Pour Antiochus, ce malheureux tyran, la main vengeresse du Tout-Puissant le punit visiblement ; il fut frappé d'une plaie invisible et incurable, juste punition d'un bourreau qui avait inventé tant de supplices pour faire souffrir les serviteurs de Dieu. Il tomba de son chariot, se meurtrit tout le corps. Ses entrailles fourmillaient de vers, ses chairs tombaient par lambeaux ; il répandait une puanteur si insupportable, que personne ne pouvait ni l'approcher ni le servir. Se sentant frappé de la main invisible de Dieu, il fit de grandes promesses et prit les plus belles résolutions ; mais le Saint-Esprit nous dit que la crainte seule des tourments lui faisait faire tout cela. Dieu n'écouta pas sa prière, et ce malheureux prince mourut mangé par les vers. Voilà la fin ordinaire de ces impies, qui semblent ne vivre que pour outrager Dieu, et porter les autres au mal. Le bon Dieu se lassant de leurs impiétés, les frappe, et les jette en enfer pour en débarrasser la terre.

Si la différence, M.F., a été si grande entre Antiochus et cette mère avec ses enfants, elle l'est encore bien plus maintenant : le roi est dans les enfers, tandis que la mère et les enfants sont dans le ciel.

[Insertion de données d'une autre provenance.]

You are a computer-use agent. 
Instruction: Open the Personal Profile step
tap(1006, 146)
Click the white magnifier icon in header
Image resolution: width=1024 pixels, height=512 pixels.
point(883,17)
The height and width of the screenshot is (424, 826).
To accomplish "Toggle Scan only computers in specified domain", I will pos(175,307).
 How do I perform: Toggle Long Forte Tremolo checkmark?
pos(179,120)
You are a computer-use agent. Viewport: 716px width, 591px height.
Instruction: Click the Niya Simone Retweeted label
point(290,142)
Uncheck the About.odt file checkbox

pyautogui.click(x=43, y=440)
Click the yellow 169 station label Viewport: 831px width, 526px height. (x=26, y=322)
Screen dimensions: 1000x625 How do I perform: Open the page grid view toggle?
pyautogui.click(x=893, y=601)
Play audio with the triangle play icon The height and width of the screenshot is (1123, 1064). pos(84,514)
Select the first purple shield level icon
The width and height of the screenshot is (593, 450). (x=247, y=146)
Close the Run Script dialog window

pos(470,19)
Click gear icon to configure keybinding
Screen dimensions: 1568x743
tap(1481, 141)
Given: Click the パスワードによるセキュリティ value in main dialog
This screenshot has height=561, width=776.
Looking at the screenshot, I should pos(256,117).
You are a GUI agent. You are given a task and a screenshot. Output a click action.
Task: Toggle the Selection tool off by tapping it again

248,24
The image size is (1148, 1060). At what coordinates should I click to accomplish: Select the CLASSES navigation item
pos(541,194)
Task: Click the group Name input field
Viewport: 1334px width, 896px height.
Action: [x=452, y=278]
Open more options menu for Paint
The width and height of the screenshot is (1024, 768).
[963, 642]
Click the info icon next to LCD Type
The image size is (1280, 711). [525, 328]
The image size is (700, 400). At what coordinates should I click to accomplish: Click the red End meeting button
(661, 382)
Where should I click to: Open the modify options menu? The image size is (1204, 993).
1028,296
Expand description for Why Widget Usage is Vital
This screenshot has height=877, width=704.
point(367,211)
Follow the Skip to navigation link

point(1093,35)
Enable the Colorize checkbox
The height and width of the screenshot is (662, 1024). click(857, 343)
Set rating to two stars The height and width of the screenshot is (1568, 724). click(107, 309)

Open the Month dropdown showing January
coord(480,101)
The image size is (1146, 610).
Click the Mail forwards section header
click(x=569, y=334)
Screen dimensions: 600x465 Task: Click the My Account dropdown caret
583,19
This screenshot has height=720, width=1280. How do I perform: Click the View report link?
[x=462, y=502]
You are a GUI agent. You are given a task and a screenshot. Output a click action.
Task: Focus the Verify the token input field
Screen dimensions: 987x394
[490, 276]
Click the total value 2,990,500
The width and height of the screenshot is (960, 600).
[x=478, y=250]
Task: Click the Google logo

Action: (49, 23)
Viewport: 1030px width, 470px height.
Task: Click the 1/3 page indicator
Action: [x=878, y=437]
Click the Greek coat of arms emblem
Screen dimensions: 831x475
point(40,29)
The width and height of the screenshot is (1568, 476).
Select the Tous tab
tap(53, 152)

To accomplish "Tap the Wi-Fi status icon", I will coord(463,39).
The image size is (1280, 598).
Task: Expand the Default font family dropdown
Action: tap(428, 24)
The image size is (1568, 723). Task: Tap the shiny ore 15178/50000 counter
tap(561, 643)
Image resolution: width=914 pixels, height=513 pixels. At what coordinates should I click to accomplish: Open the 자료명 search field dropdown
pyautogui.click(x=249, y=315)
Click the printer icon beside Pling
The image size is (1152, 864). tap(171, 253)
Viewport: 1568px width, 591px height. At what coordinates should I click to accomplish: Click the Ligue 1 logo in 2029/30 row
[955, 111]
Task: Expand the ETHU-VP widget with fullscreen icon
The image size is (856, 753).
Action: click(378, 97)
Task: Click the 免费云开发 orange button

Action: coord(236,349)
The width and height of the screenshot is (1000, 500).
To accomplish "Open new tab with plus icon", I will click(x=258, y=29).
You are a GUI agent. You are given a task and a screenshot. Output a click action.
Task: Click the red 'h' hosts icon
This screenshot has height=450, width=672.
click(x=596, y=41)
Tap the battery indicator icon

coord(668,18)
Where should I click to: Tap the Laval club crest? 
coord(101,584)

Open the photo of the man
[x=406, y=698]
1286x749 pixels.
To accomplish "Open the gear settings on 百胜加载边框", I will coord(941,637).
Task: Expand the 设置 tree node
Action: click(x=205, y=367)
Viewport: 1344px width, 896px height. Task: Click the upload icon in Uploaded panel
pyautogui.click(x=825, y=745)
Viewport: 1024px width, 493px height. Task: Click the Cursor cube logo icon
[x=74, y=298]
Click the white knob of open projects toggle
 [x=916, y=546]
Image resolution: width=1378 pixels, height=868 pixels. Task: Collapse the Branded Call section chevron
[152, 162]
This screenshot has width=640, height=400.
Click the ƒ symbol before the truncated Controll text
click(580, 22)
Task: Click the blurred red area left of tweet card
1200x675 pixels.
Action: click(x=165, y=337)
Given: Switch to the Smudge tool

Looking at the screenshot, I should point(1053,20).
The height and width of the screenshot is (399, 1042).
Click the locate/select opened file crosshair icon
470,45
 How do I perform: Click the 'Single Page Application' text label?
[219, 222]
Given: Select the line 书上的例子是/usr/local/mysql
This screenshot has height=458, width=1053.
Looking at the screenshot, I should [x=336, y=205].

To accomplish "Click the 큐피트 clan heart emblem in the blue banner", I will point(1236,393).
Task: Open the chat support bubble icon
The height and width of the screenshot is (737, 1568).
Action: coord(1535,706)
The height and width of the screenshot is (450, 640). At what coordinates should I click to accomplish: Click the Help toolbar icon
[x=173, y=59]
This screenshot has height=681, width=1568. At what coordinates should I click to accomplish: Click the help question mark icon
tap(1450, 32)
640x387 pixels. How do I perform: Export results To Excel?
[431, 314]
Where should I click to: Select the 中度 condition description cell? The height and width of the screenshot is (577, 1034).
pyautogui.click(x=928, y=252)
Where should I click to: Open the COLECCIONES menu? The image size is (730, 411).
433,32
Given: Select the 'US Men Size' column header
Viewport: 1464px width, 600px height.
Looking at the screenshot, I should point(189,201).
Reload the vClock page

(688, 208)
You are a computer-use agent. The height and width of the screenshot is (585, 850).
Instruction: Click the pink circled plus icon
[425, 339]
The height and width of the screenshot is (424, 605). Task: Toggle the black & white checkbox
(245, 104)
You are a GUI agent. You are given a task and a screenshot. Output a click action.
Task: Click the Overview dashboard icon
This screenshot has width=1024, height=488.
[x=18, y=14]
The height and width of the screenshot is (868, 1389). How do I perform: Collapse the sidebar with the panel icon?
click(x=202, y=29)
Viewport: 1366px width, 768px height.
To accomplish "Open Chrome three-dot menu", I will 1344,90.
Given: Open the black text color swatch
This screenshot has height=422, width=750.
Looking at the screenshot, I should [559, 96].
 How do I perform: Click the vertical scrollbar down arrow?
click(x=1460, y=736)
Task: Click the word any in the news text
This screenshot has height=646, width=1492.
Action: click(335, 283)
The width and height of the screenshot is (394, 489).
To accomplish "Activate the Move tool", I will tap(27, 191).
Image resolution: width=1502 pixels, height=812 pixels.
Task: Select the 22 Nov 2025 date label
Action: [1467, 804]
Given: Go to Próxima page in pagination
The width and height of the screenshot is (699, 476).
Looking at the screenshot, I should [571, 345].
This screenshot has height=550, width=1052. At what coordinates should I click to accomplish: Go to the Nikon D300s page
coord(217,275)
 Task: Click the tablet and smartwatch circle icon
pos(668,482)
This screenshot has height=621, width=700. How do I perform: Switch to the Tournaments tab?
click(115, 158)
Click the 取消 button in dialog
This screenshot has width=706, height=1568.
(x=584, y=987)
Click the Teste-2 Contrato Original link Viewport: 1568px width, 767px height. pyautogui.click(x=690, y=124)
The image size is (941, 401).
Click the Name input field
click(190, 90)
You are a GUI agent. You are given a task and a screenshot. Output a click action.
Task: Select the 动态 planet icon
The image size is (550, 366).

Oh ! qu'il y a peu de chrétiens aujourd'hui qui soient prêts, je ne dis pas à donner leur vie pour le bon Dieu, comme ont fait ces enfants, mais même à supporter la moindre chose pour ne pas violer les lois de notre sainte religion. Combien y en a-t-il qui ne font ni confession ni communion pascale ? qui ne font point d'attention aux jeûnes commandés par l'Église, et qui passent ce saint temps comme un autre, sans mortifications, sans peut-être se priver de manger entre les repas ? Hélas ! combien d'autres fréquentent les cabarets, ou, sans faire tout cela, passent ces jours consacrés à la pénitence, sans faire une prière ou une bonne oeuvre de plus ? Combien en est-il qui ne font point difficulté de manquer l'office de la paroisse, et qui, peut-être, manqueront trois dimanches de suite, sachant très bien de quoi l'Église les menace ? Combien de pères et de maîtres forcent leurs enfants et leurs domestiques à travailler le saint jour du dimanche, combien de pauvres enfants restent peut-être des mois entiers sans assister aux offices ! Hélas ! que de maîtres damnés !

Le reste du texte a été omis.